Hilton's Arizona Biltmore hotel, in Phoenix, is just one of thousands of properties about to be sold.

NEW YORK CITY-Poised to seize on ideal market conditions, the Blackstone Group is getting ready to sell Hilton Hotels & Resorts Worldwide, which it acquired in 2007 for more than $18 billion, plus more than $7 billion in assumed debt. The private equity firm is reportedly preparing an IPO for the hotel giant and has hired four banks—Deutsche Bank, Goldman Sachs, Bank of America Merrill Lynch and Morgan Stanley—to start the process, according to the Wall Street Journal.

Blackstone has been shedding assets of late, taking advantage of the dominance of the public market over private equity. The firm revealed earlier this week it would sell its holdings in La Quinta Hotels and, in July it filed plans to sell shares in its Extended Stay America hotel brand. In the second quarter the firm issued an IPO for Sea World Entertainment and, the Journal reports, it sold shares in companies like Nielsen Holdings. The company completed an IPO of Pinnacle Foods in the first quarter.

Industrial is Blackstone’s latest area of interest.The firm is not likely looking to get out of the hotel business necessarily; rather, it is simply taking advantage of a good climate both in the public markets and for the hotel sector, according to David Kessler, co-managing partner of CohnReznick’s Bethesda, MD office and national director of the firm’s national commercial real estate practice.

“Blackstone is just saying ‘this is the time to realize the return on our investments,’” he asserts. “The company invested in Hilton through three different funds, and I’ve heard that Blackstone is projecting a 10% internal rate of return on one of those funds.”

Everything has lined up for Blackstone, with so many successful IPOs this year and so much money raised, the repositioning of the Hilton brand and such strong fundamentals in the hospitality sector,” he says. “Demand continues to outpace supply—and likely will continue to for some time as financing for new construction is still severely constrained, and there’s been an increase of profit margins.”

The turnaround of Hilton that Blackstone has been able to engineer is noteworthy, Kessler says. “Before the acquisition, Hilton had a negative connotation. The brand had gotten stale; it kind of went the way of the Cadillac.

“Blackstone was successful in renegotiating a lot of Hilton’s debt,” he continues, “and Chris Nassetta [Hilton's CEO] has done a unbelievable job of reshaping the company. Hilton has come up with a lot of different brands and products, particularly in the select service category. Now, there’s positive brand recognition, and that’s important from a valuation standpoint.”

Overseeing luxury brands like Waldorf-Astoria and Conrad Hotels, as well as successful limited service brands such as Hampton and Homewood Suites—with DoubleTree hotels and other product lines in between—Hilton offers a portfolio of more than 4,000 properties. Investor interest in the sale likely will be high, Kessler forecasts.
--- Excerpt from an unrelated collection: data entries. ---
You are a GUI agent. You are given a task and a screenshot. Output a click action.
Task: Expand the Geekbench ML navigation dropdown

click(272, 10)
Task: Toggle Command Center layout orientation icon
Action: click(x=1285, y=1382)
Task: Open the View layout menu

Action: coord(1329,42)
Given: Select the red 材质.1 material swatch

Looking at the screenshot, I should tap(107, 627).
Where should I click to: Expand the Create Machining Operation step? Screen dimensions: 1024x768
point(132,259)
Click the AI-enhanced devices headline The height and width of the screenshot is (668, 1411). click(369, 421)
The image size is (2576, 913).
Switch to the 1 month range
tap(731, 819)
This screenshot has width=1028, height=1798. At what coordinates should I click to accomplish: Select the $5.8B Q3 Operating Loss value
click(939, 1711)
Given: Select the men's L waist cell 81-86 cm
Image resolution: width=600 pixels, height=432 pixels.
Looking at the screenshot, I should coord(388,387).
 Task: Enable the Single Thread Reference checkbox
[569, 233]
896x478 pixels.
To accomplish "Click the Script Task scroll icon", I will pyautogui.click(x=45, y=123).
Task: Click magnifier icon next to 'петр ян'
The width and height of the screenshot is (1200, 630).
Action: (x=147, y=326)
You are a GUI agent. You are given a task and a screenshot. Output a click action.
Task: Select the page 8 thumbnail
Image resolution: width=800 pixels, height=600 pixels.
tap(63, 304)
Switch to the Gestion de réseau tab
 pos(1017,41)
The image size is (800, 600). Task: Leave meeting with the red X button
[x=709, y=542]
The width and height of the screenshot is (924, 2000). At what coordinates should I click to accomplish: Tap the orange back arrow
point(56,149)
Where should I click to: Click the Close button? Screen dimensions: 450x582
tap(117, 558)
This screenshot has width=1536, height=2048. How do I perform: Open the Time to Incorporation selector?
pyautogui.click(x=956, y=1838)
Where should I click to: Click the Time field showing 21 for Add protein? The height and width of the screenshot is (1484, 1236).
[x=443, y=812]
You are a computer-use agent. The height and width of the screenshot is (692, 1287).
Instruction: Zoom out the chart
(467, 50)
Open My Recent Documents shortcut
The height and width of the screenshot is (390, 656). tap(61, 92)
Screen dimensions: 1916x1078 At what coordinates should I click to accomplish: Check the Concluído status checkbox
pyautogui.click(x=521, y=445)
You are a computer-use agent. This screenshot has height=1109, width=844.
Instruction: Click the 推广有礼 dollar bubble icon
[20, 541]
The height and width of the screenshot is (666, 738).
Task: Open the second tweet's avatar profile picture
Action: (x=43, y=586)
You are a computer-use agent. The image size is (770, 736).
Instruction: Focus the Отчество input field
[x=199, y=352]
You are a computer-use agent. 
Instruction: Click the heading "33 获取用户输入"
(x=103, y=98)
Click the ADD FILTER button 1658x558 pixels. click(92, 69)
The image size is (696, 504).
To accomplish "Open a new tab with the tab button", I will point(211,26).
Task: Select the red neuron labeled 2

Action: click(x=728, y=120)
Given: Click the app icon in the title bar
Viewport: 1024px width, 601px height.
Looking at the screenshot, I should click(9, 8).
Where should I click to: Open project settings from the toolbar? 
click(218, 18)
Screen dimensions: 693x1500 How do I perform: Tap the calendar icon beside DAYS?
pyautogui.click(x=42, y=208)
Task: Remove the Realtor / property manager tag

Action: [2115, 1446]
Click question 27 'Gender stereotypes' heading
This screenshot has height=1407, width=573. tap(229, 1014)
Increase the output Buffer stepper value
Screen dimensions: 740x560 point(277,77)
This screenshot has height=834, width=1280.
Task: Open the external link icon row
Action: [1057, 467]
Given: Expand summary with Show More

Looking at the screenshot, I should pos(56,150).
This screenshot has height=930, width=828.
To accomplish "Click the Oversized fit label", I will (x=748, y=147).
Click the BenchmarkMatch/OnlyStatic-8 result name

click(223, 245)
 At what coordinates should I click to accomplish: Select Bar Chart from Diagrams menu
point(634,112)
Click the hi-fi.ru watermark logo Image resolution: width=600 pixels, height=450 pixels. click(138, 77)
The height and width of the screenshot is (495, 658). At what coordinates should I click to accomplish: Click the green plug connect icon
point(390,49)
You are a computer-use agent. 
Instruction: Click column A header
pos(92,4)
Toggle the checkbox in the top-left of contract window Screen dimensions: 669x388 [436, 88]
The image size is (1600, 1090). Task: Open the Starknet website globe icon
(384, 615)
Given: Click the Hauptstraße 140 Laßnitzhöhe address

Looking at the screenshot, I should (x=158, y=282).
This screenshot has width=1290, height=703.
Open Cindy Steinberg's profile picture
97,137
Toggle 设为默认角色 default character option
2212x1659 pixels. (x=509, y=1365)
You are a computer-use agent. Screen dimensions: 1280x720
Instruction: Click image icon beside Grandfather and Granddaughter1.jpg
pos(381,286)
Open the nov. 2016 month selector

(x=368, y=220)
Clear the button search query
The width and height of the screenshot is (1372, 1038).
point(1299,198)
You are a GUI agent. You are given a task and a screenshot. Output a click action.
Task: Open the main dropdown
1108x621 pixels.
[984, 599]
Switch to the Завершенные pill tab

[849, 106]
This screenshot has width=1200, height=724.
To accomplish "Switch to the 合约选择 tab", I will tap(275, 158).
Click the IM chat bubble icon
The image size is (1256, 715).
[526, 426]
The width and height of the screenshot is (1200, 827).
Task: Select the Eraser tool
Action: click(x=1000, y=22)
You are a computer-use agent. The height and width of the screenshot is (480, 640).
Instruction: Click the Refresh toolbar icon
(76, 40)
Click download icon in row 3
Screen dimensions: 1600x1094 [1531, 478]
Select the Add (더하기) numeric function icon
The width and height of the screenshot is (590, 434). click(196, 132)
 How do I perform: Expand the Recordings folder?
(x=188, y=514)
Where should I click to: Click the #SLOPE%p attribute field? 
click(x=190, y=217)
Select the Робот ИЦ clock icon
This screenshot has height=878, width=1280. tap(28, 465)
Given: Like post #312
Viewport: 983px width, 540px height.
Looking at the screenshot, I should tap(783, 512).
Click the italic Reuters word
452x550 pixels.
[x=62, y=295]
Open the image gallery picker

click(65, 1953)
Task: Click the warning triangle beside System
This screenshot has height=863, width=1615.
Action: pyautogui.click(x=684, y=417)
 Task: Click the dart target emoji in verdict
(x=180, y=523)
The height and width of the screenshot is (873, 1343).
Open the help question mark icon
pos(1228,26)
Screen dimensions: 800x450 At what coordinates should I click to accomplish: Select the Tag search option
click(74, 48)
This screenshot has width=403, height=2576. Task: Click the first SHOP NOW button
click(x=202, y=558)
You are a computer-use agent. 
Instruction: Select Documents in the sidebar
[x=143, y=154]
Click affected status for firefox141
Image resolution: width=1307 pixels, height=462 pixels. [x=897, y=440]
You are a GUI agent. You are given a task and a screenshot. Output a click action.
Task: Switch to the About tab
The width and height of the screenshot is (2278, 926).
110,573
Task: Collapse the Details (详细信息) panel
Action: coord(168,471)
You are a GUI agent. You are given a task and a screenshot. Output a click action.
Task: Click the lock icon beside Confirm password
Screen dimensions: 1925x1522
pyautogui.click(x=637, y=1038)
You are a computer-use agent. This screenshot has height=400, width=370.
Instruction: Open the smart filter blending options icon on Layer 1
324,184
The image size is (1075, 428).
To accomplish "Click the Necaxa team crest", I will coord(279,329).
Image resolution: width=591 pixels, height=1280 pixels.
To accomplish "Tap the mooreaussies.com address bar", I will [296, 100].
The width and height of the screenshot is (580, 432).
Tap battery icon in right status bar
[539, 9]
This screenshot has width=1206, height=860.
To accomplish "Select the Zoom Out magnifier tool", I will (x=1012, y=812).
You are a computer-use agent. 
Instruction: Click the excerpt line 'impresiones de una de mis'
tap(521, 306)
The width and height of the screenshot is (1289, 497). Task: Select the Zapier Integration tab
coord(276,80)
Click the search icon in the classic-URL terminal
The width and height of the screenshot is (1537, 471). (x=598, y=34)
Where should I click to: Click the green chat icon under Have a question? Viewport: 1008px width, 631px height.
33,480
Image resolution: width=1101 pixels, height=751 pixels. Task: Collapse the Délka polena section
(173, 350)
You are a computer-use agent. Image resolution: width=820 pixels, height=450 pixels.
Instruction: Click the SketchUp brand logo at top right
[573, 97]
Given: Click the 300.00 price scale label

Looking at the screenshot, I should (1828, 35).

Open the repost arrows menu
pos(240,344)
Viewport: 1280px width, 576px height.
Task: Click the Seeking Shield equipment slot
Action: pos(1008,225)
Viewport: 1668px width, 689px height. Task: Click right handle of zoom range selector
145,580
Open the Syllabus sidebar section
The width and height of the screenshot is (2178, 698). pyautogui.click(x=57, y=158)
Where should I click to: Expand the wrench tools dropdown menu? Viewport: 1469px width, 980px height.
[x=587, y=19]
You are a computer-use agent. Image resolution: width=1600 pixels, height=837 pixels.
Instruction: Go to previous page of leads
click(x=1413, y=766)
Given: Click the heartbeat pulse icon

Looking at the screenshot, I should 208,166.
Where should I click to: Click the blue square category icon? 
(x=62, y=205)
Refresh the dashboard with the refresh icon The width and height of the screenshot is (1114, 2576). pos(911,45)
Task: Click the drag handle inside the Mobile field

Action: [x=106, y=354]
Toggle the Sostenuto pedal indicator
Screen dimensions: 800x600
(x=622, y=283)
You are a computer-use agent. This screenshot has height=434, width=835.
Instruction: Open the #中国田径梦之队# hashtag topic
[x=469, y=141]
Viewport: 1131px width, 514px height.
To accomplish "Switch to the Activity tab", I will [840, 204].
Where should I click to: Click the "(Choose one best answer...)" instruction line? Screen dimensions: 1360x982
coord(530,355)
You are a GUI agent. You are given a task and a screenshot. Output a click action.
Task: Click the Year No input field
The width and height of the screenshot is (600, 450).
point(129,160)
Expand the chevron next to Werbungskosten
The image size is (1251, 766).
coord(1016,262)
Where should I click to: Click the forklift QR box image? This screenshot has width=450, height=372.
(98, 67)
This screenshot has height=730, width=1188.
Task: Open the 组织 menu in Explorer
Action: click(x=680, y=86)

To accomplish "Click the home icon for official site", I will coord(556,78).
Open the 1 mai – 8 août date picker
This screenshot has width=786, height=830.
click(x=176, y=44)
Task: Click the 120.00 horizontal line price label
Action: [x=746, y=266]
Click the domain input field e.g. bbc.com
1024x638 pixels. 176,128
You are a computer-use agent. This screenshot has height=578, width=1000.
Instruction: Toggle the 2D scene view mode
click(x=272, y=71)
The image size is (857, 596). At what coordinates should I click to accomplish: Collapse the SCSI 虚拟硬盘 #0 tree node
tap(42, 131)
“There’s a lot of investor interest in the hospitality sector because of the fundamentals, the operating performance and projections. Even though interest rates have ticked up slightly, it hasn’t had an impact on performance dynamics. People are looking for equity investments that offer something beyond yield, and there’s  a lot of appreciation potential with hotels because of where the supply and demand ratio is right now.”

A Blackstone spokesman declined to comment. A Hilton spokesman said only, “It’s our policy not to comment on rumors and speculation.”